> **What to work on**: Find the line with "The image size is (977, 549)." in the data below, then restate it and all remaining lines exactly, adding nothing.

> **Input**:
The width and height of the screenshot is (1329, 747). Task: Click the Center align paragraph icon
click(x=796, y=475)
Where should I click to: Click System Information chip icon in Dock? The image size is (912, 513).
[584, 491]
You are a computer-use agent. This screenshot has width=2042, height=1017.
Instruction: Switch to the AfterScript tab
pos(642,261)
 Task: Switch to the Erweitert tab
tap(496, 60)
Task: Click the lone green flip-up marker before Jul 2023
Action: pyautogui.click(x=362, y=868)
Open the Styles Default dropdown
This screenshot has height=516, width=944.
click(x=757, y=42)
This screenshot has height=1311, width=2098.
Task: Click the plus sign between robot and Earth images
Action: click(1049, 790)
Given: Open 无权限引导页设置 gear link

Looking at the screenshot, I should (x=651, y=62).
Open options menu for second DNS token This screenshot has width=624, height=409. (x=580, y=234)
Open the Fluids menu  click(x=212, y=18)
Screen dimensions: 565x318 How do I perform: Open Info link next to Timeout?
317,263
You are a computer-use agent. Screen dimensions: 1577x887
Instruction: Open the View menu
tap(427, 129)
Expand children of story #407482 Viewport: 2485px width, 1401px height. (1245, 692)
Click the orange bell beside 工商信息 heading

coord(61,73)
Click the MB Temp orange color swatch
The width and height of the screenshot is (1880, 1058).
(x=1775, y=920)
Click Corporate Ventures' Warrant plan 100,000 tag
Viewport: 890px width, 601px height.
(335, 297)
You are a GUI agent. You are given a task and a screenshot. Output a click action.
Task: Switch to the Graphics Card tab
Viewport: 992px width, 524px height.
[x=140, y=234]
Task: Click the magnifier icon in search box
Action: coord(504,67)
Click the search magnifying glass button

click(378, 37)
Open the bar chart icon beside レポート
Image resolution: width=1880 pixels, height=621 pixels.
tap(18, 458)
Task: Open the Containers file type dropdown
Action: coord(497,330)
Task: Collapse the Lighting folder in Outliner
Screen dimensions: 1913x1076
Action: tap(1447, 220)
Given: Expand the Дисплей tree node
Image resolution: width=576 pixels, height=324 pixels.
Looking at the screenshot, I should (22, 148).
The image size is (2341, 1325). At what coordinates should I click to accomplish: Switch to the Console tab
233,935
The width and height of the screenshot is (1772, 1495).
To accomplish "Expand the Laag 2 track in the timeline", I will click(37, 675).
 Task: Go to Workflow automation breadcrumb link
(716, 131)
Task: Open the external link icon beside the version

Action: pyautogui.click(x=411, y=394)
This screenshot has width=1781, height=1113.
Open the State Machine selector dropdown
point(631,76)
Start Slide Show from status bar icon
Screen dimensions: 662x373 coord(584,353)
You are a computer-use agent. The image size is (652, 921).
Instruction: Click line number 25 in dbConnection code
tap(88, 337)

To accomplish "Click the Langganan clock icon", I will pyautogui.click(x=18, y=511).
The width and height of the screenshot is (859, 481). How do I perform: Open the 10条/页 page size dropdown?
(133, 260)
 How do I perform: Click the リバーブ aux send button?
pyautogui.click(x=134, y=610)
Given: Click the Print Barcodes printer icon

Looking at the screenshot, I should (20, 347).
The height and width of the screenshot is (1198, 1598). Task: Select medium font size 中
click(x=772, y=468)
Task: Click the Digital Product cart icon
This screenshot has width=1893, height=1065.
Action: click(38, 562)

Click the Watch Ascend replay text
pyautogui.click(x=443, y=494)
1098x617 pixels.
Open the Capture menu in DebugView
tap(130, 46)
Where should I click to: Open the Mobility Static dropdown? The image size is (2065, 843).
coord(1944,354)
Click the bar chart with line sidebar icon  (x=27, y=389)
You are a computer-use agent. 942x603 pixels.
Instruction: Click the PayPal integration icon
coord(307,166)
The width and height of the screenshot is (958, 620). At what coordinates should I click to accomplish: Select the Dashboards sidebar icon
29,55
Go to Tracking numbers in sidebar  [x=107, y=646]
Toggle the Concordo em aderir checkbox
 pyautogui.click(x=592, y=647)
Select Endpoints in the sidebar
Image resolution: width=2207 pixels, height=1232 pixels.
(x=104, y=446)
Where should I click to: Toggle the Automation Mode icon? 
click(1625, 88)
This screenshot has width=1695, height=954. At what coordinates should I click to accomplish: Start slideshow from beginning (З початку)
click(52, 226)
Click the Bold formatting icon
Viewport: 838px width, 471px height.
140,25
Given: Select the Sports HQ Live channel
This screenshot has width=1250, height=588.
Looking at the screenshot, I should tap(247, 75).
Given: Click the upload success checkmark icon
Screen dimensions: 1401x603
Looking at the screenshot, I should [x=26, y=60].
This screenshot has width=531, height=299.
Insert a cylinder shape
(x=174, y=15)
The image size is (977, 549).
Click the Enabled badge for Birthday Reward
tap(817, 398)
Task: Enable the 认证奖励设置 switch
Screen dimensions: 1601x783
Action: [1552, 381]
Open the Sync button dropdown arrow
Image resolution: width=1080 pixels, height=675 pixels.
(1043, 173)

> **Answer box**:
The image size is (977, 549).
Click the Enabled badge for Birthday Reward
tap(817, 398)
Task: Enable the 认证奖励设置 switch
Screen dimensions: 1601x783
Action: [1552, 381]
Open the Sync button dropdown arrow
Image resolution: width=1080 pixels, height=675 pixels.
(1043, 173)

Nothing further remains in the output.